Les animations duales de toutes les animations synthétiques présentées sur cette page sont affichées en troisième colonne des deux pages visibles dans une fenêtre à part. La dualité permet en particulier de savoir quels mouvements doivent être observés pour obtenir une photo-finish particulière. Ainsi, les photos-finish des animations ci-contre font apparaître des images apparemment "normales" présentant des configurations spatiales que l'on croyait impossibles. Elles sont en fait les empreintes des mouvements observables dans les photos-finish animées. Pour obtenir un manège à canards, il faut donc deux files de canards avançant en sens contraire, dont une à reculons ! Pour obtenir une file de canards inclinée (un escalator), il faut une file de canards horizontale montant en diagonal (un téléphérique).
Photo-finish et interprétation artistique
Pour qui n'a jamais vu
de photo-finish, une série de tableaux telle que la Montée de
Saint-Paul peut faire penser que les "déformations" singulières
observées au niveau des personnages sont le fruit de l'imagination
débordante d'un artiste atypique. Et comme ces formes sont gouvernées
par les lois d'une certaine physique, il émanera d'un ensemble de
tableaux réalisés selon la même technique, une cohérence
indéfinissable derrière laquelle d'aucuns ne manqueront pas de déceler
la "patte de l'artiste". Or, si patte il y a
derrière les formes platoniciennes que j'ai eu l'honneur de présenter dans cet article, il ne peut s'agir que de celle de l'Esprit
universel lui-même, Grand Démiurge du Temps et de l'Espace !

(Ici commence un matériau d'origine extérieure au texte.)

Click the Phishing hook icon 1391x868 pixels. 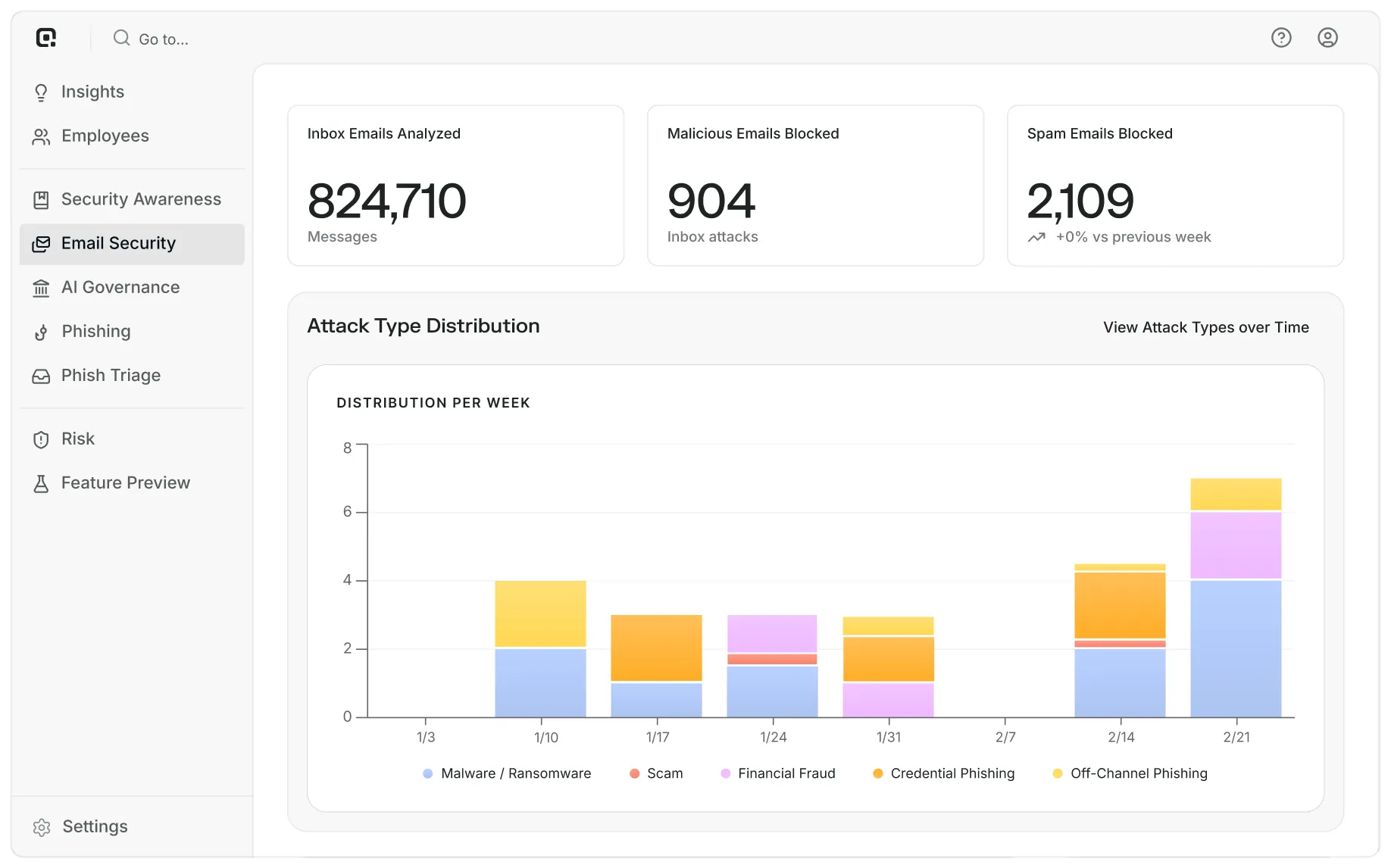click(x=41, y=332)
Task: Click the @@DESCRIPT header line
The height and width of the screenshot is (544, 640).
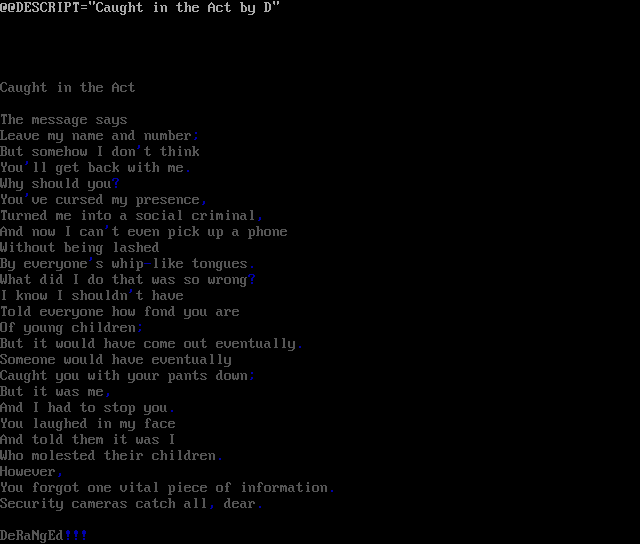Action: pos(140,8)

Pour autant, si les formes visibles dans une photo-finish ont le statut de réalité objective, le thème abordé, la composition de l'œuvre (choix des sujets et de leurs mouvements, cadrage dans l'espace et dans le temps), la technique utilisée etc. sont du seul ressort de l'artiste. Et il suffit de comparer les travaux de deux artistes photographes contemporains tels que Michael Golembewski ou Jay Mark Johnson pour constater que la photo-finish est au moins aussi riche que la photographie "classique" en terme de potentialité d'expression.